The Globe saw the premieres of some of Shakespeare’s greatest works, opened in time to witness the first stagings of Henry V, Hamlet and Twelfth Night at the turn of the century. It survived the passing of Elizabeth I in 1603 and succession of King James I, until it was destroyed by fire during an early performance of Shakespeare’s King Henry VIII in 1613. Fire was always a hazard around timber buildings; the incendiary end here was the result of a real cannon fired during the history play as a stage effect.
Elizabethan theatre was still in its heyday, and a replacement was quickly constructed on the same site. This second Globe continued until 1642, when the Christian fundamentalist Puritans forbade the performance of plays and effectively closed all London’s theatres!
Today’s Globe Theatre could be said to be almost fifty years in the making, inspired by a campaign started by American actor Sam Wanamaker after his first visit to London in 1949. The Hollywood artist wanted to pay homage to the original Globe, and found only a bronze plaque in a rundown backstreet of Southwark to mark the site of his trade’s most hallowed ground. Wanamaker’s personal mission became to raise awareness and funds for a new Globe to be built in London. The project was completed in 1997, sadly four years after the actor’s death.
Despite no illustrations and only dim surviving details of the original or even its 1613 rebuild, architects and historians tried to reproduce the new Globe as authentically as possible, gleaning essential facts from other contemporary playhouses. This latest Globe does now have electricity, but there is no in-built speaker system, and actors must fill the open theatre with their unamplified voices, often accompanied by period acoustic instruments. The plaster-and-lath walls include real goat hair, a substitute for the cows’ hair of the original, while the roof is thatched with real straw.

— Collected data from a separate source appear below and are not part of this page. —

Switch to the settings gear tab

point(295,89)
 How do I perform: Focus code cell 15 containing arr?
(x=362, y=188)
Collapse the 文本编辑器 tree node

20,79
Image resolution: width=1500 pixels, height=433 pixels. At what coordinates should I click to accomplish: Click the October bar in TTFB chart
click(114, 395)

This makes Shakespeare’s Globe the only thatched property in modern London (after an edict of 1666, following the Great Fire of London, which banned thatch from the city).

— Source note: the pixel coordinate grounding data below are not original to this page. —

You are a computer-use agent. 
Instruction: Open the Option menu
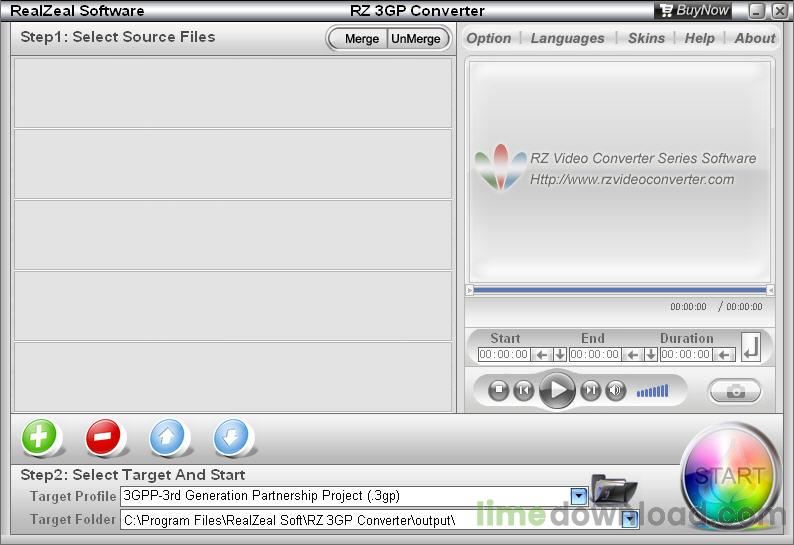tap(489, 38)
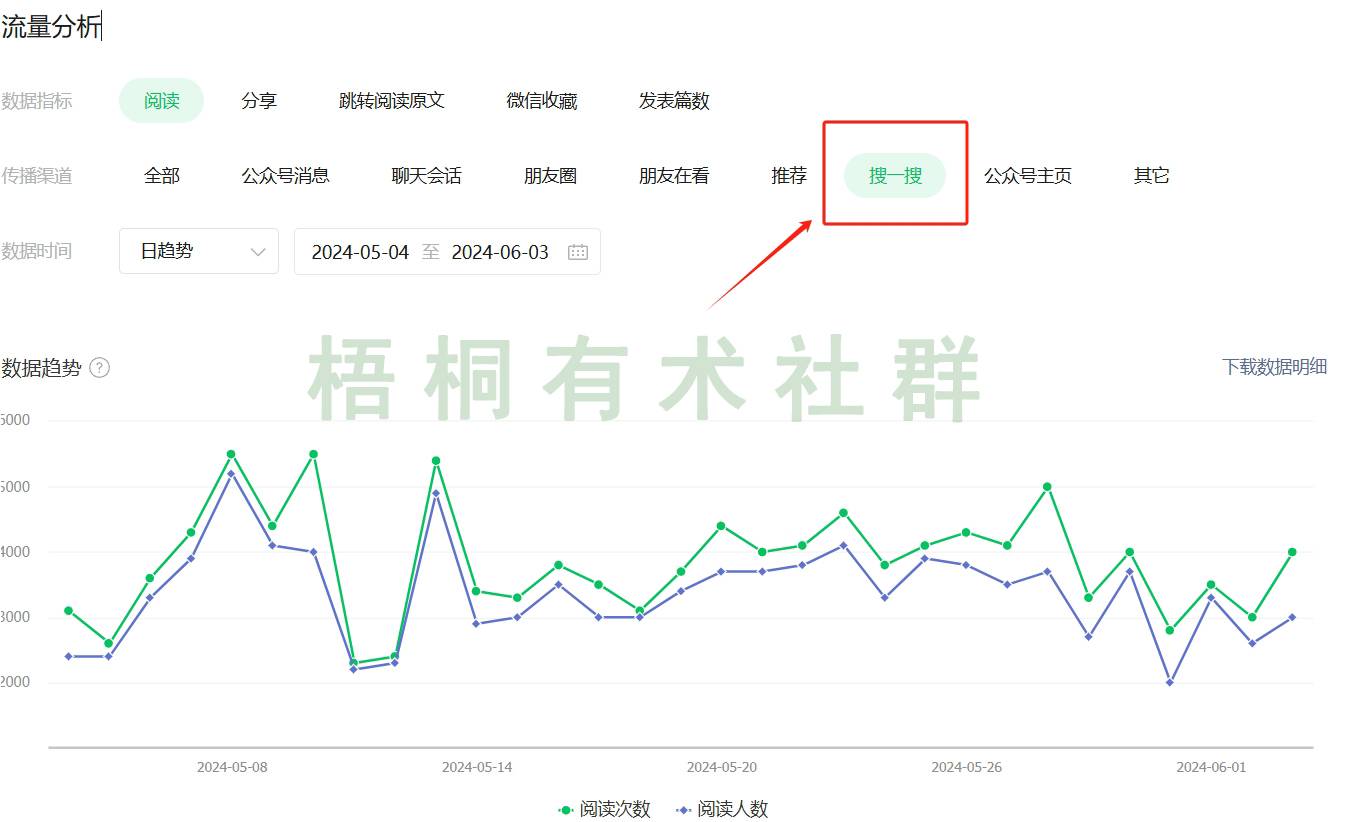Choose the 推荐 channel
Image resolution: width=1350 pixels, height=822 pixels.
pyautogui.click(x=788, y=175)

Today the Globe theatre is open throughout the summer months, and as well as traditional Shakespearean works in period costume the playhouse has also hosted touring Chinese theatre groups – in 2015 the National Theatre of China performed Richard III in Mandarin, followed by a Hong Kong group playing Macbeth in Cantonese. The wooden benches in the round galleries are as hard as ever, although cushions can be hired to soften the seat, and rain macs are also available to keep off the wet English weather when required. Adjoining the open-top Globe is an indoor theatre, named the Sam Wanamaker Playhouse, furnished in the Jacobean style of the Blackfriars Theatre, a former Shakespeare venue.
Besides the sight and smells of an open-air period theatre, visitors to today’s Globe can also enjoy a permanent exhibition dedicated to the playhouse and the history of Renaissance drama, as well as watch young actors practising their art, including dramatic live swordplay under the tutelage of experienced stage mentors. And if your visit is via London Bridge station, less than ten minutes walk, be sure to come through Park Street, the quiet London backstreet with a rebuilt Rose Theatre, and the marked spot of Shakespeare’s very first Globe theatre of 1599.